Selon le Programme conjoint des Nations Unies sur le VIH  /SIDA  , le taux d’infection de VIH   au Swaziland s’élève à 38,8 pour cent. Quelque 60.000 enfants ont perdu leurs parents à cause de la pandémie dans ce pays d’Afrique australe, un chiffre qui devrait doubler dans les quatre années à venir. (La population totale du Swaziland est actuellement estimée à environ 1,1 million d’habitants).

D’ici à 2010, une personne sur six dans la nation sera un enfant ayant moins de 15 ans qui a perdu ses deux parents pour cause de SIDA  .

"Les articles de presse sur le sort de ces enfants, qui ont été publiés pour essayer de sensibiliser la société sur la gravité du problème, ont eu tendance à accroître le traumatisme auquel ces enfants sont confrontés dans leurs vies", affirme Sazikazi Thabade, un journaliste qui fait des reportages sur le SIDA   pour le ’Times of Swaziland’.

Ceci est particulièrement vrai pour des reportages montrant des images des orphelins de SIDA   concernés — ou d’enfants qui ont été victimes d’abus.

Même si les médias swazis masquent les yeux d’un enfant dans une photo avec un rectangle opaque, ceci s’est révélé dans une large mesure inefficace pour cacher son identité.

"Il est décevant de tomber sur l’histoire d’une enfant qui a été violée par un enseignant, et il y a une photo couleur l’accompagnant, montrant l’enfant dans son uniforme scolaire avec une petite oeillère placée sous ses yeux", déclare Hlobsile Dlamini, un conseiller au ’Swaziland Action Group Against Abuse’ (Groupe d’action contre l’abus au Swaziland) qui offre une assistance médicale aux victimes de mauvais traitements. "Avec très peu d’effort, les gens de sa communauté peuvent repérer l’identité de l’enfant", ajoute Dlamini.

"Il/elle peut ensuite être un objet de risée pour ses pairs, et parfois une honte pour la communauté à cause de sa terrible épreuve. Ceci, et les reportages de suivi sont plus traumatisants pour l’enfant — et ils ne sont pas dans l’intérêt du public, comme peuvent l’affirmer certains directeurs de publication.

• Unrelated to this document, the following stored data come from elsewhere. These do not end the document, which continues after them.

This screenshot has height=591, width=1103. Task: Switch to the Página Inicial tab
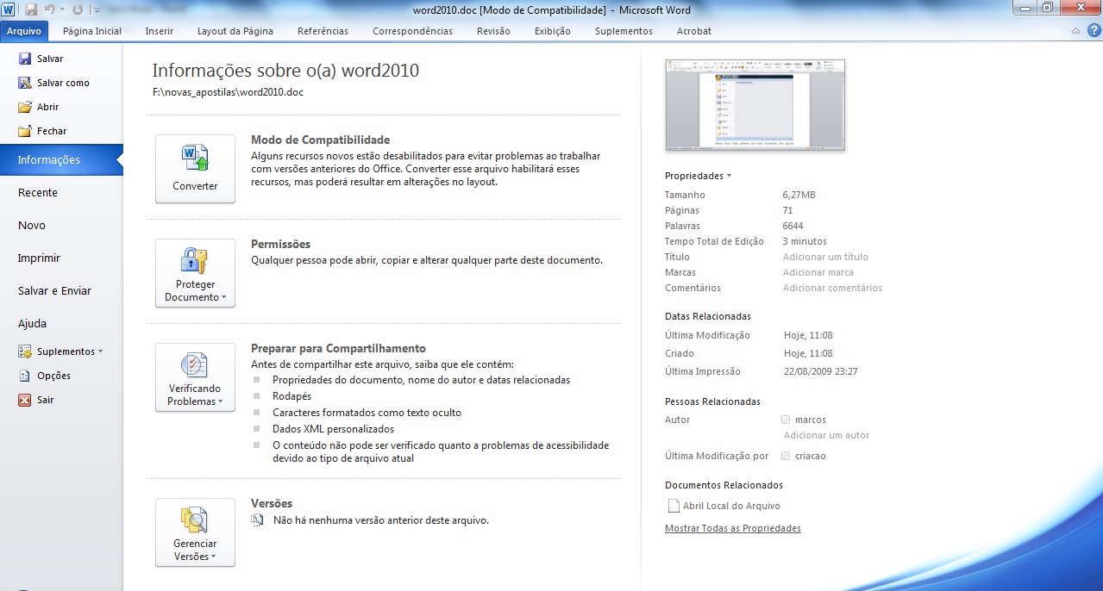click(92, 31)
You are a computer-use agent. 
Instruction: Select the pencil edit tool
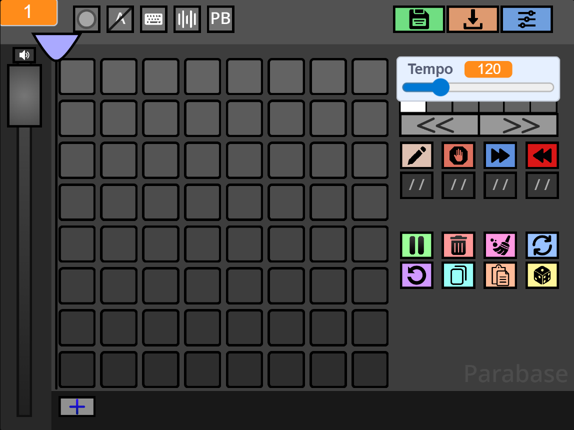(x=417, y=155)
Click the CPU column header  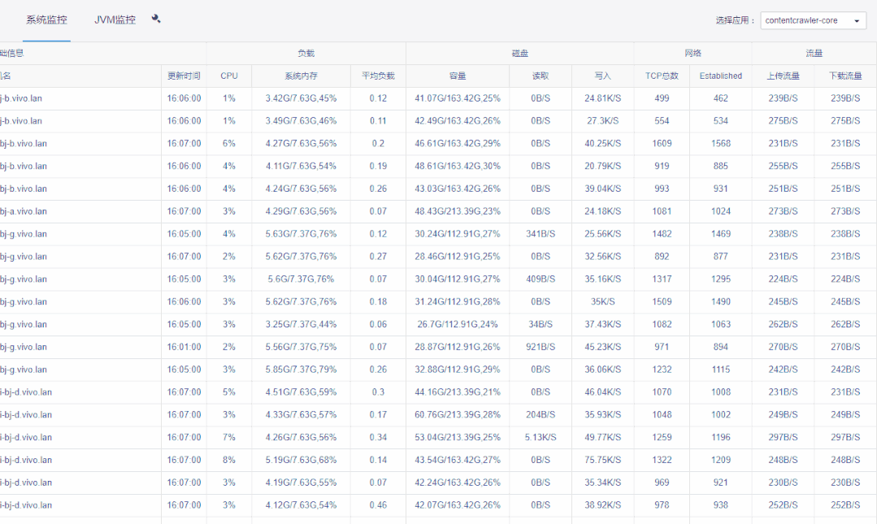point(229,76)
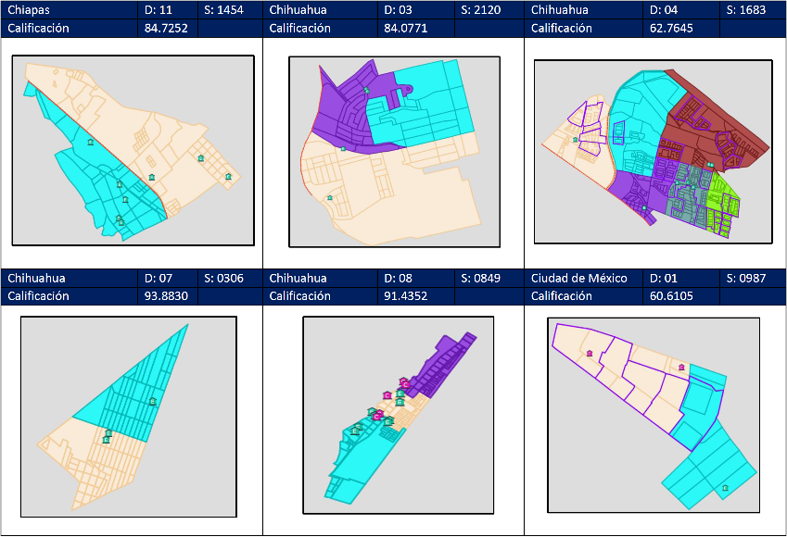Click the house marker in Chihuahua D: 03's purple region
Image resolution: width=787 pixels, height=537 pixels.
367,91
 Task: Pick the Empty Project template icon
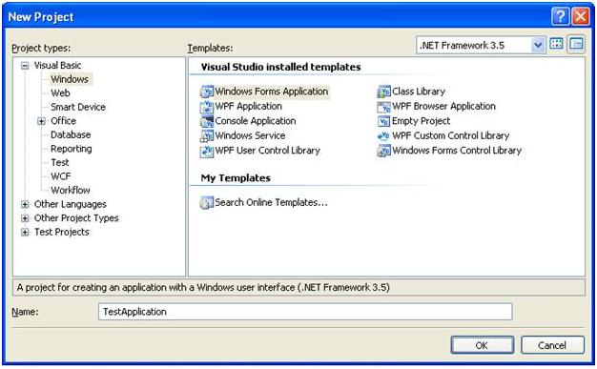click(x=383, y=121)
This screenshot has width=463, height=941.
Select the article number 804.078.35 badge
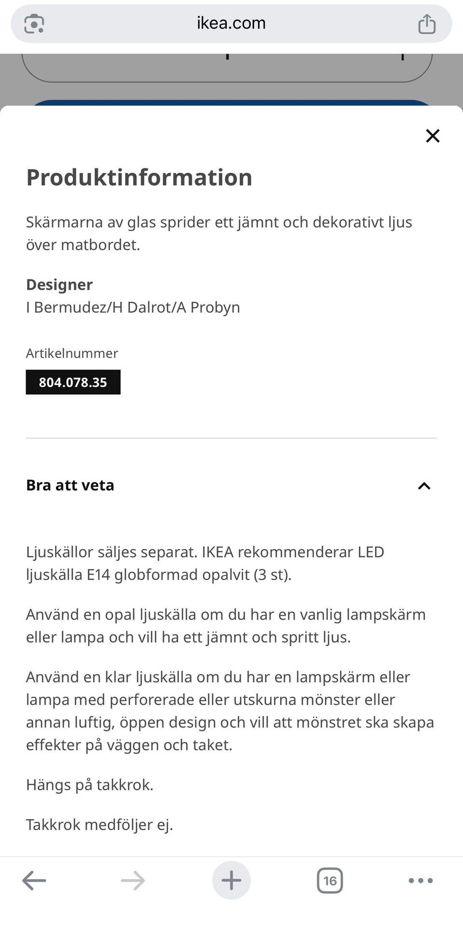[73, 382]
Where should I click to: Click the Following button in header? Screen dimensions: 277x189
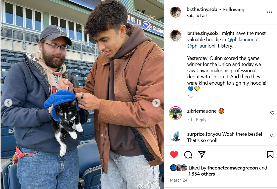click(234, 10)
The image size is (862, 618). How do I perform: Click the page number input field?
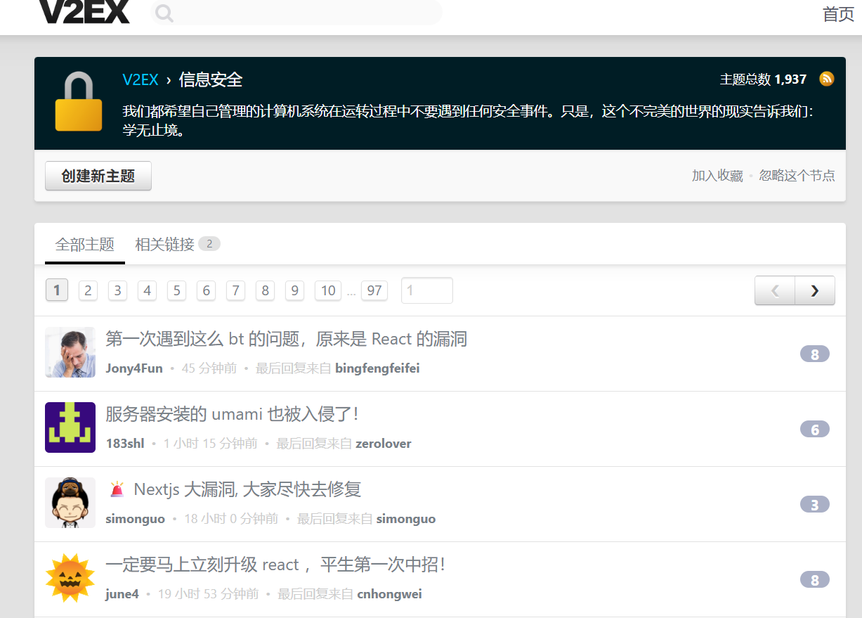(x=426, y=290)
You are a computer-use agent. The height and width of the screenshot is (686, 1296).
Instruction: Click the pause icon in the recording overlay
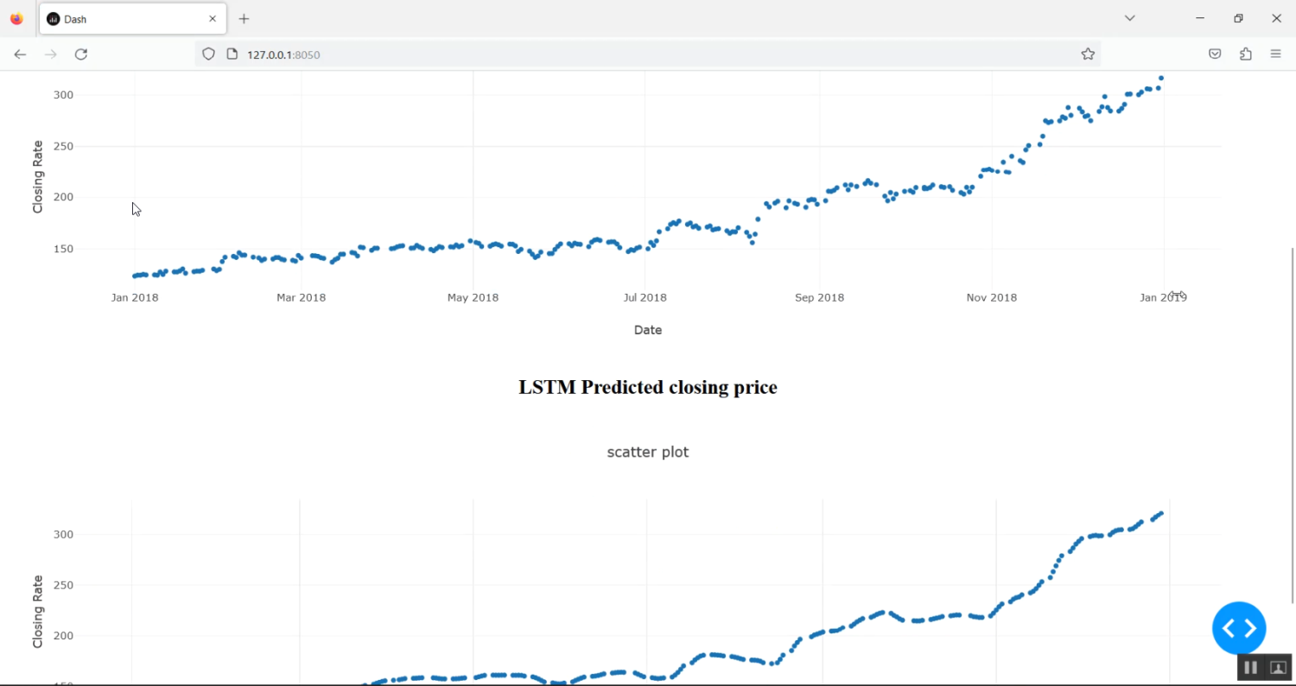[x=1250, y=667]
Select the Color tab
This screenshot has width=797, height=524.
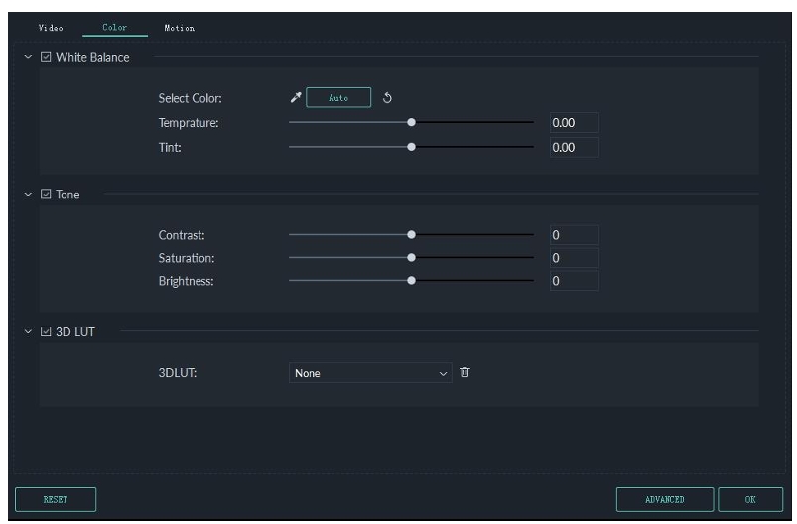[115, 28]
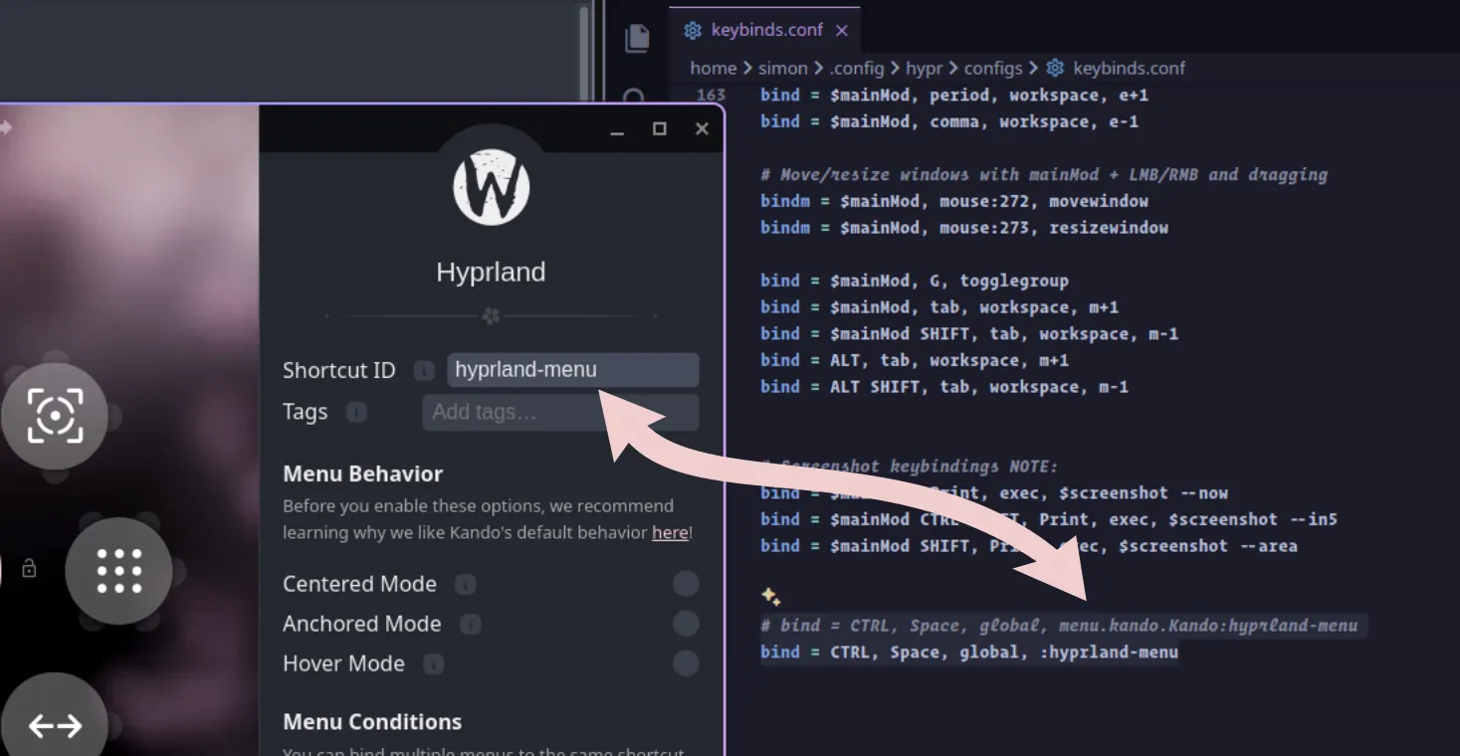1460x756 pixels.
Task: Click the Hyprland logo in the menu editor
Action: 490,186
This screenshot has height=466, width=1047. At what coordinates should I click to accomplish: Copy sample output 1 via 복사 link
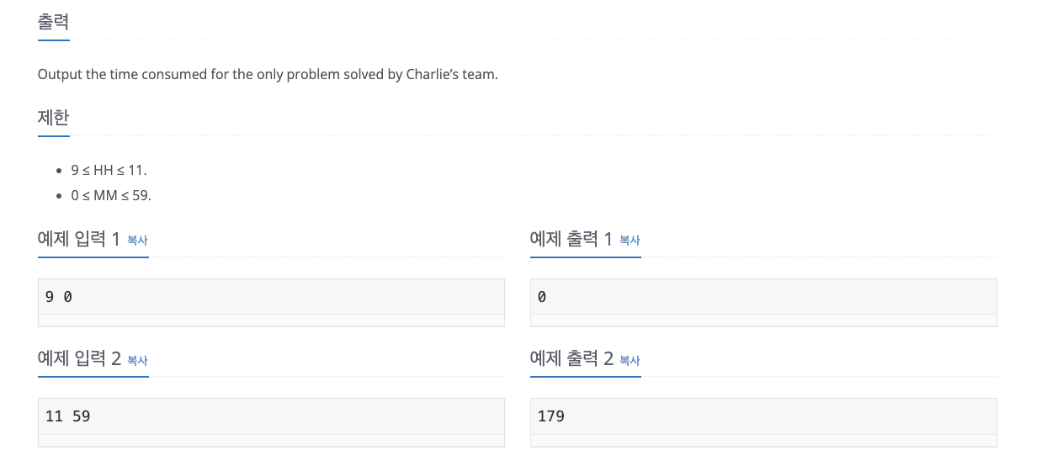630,240
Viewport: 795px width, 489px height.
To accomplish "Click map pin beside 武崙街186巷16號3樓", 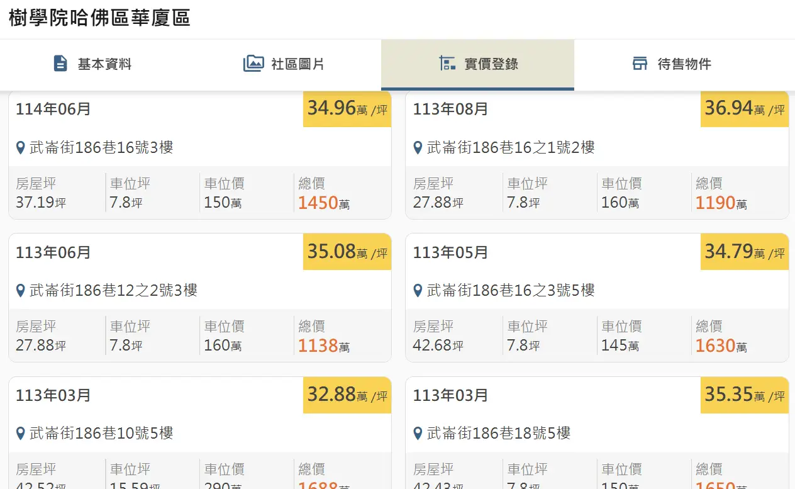I will coord(21,148).
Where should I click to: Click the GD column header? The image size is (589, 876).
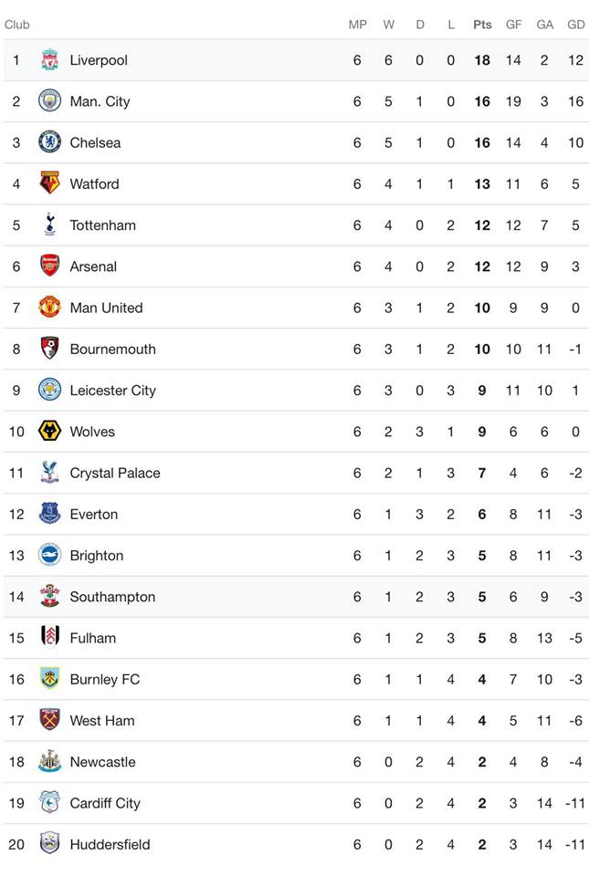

Un journaliste photographe freelance, interrogé par IPS, a souligné que certains orphelins du SIDA   sont même mal à l’aise à l’idée de se faire photographier — indépendamment des problèmes qui peuvent survenir une fois que les images sont publiées.

"Les gosses aiment être pris en photos, mais pas les orphelins", a indiqué le reporter photographe. "Ils sont timides et complexés. Ils ne veulent pas se faire remarquer".

Les directeurs de publication se sont réunis sous les auspices du SAfAIDS et de l’Institut des médias d’Afrique australe (MISA) récemment pour discuter à fond d’une politique de reportage sur les orphelins du SIDA   et les enfants qui étaient autrement vulnérables. (Le MISA est une ONG qui fait la promotion de la liberté de la presse. Il est actif dans 11 Etats membres de la Communauté de développement d’Afrique australe.)

Selon le directeur de MISA Swaziland, Comfort Mabuza, les journalistes ne sont pas les seuls à blâmer par rapport à la couverture indélicate des enfants. "Une certaine formation sur la sensibilisation est toutefois nécessaire pour les organisations non gouvernementales de bien-être social, elles-mêmes, s’occupant des enfants, en termes de questions éthiques (à propos) du reportage sur les enfants", a-t-il noté.

"Ces organisations alimentent souvent les histoires sensationnelles des médias pour susciter de la sympathie et recueillir des fonds".

Toutefois, le plus gros préjudice est peut-être causé lorsqu’on considère que la couverture des enfants vulnérables — indélicate ou non — est dans une large mesure inutile.

Au cours d’une récente visite du vice-Premier ministre, Albert Shabangu, dans des centres de soins communautaires, où les enfants reçoivent des repas et des enseignements scolaires, un groupe d’enfants a chanté la chanson suivante : Des gens viennent ; Ils prennent nos photos ; Ils s’en vont écrire des articles ; Mais pour nous, rien ne change.

Les journalistes répondent qu’un moyen sûr de maintenir le statu quo à propos des orphelins du SIDA   est de ne pas écrire sur leurs histoires.

Mais, même ceux qui s’embarquent sur ce sujet avec les meilleures intentions, peuvent réaliser qu’aucune bonne action ne reste sans être critiquée.